Extend the forum thread on running an i5 9400F at 4.1GHz, picking up right after its final line.

SOURCE PASSAGE
::::::::::

# How to set up BIOS to run i5 9400F to be run at 4.1GHz multicore?



## SARWIN (Oct 22, 2019)

Hi Sir,

I'm using i5 9400F 2.9GHz BCLK with MSI Z390 MPG Gaming Plus mobo engaged with 32Gb ram 3200MHz.
Planning to run at 4.0 GHz with 32GB ram at 3000MHz. can you please show me the full set up, that I have to do in the BIOS OC setting.

Really dumb to say...
I have set up earlier
CPU Ratio: 41
Ring Ratio:39
CPU Base Clock:102.27MHz
DRAM Frequency:3000MHz

Result:
CPU temp:45%
Mobo temp:43%
CPU Speed:4.08GHz
DDR Speed:3000MHz

Stress Test: 1 hour:
CPU temp:67%
Mobo temp:56%
CPU Speed:4.1GHz

Task Manager:
CPU:35%
MEMORY:48%
(only open Google Chrome)

No lagging. But if open 3 hard software(Autodesk Revit, Autocad, C3D) that uses 4 cores. the CPU usage reaches 90%!. Please guide me what should I do in this matter.


Please attached here with a full snapshot of the BIOS OC screen with the settings.


----------



## sam_86314 (Oct 22, 2019)

::::::::::

COLLECTED DATA

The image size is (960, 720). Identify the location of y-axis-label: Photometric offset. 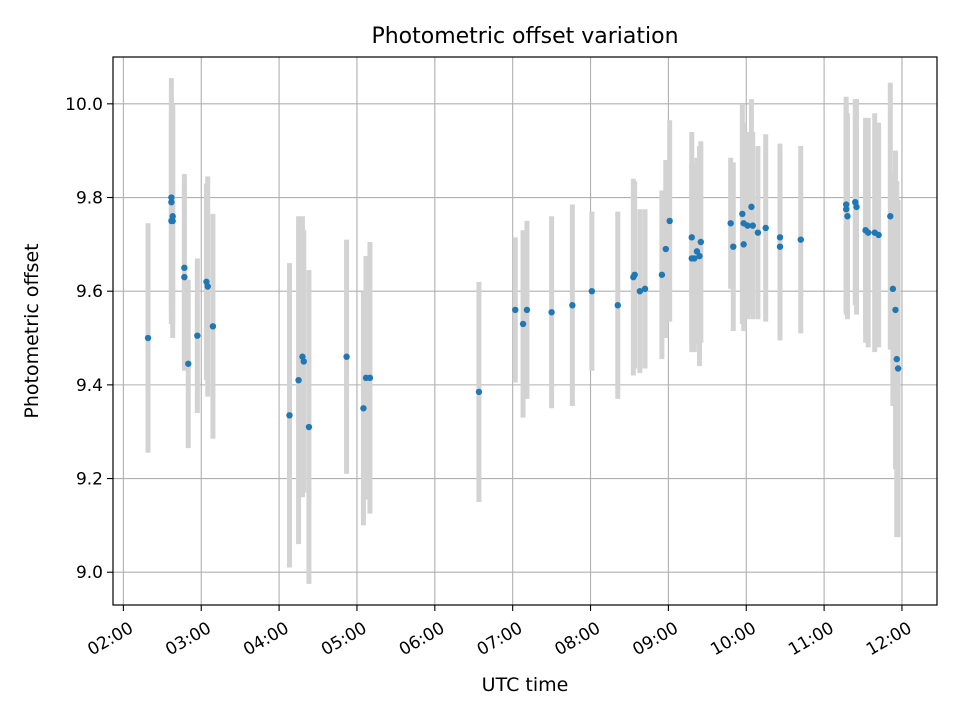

::::::::::

ANSWER BOX
Your CPU and memory usage look very high for just having Chrome open. My laptop has an i5 6500T (2.5 to 3GHz) and 12GB of DDR4-2133, and just sitting with Chrome open, CPU usage is hovering around 19% and memory usage is around 25% (3GB). 

Maybe something on your system is hogging resources?


----------



## FreedomEclipse (Oct 22, 2019)

The 9400F is multiplier locked so cant be overclocked but it should in theory turbo to 4.1Ghz.

THe CPU frenquency will go up and down based on CPU loads and temperatures. If youre not reaching maximum boost clocks, check your temperatures.


----------



## SARWIN (Oct 23, 2019)

This is my current setting





Now its work properly all core run at 3.9GHz ram reading at 2933MHz!!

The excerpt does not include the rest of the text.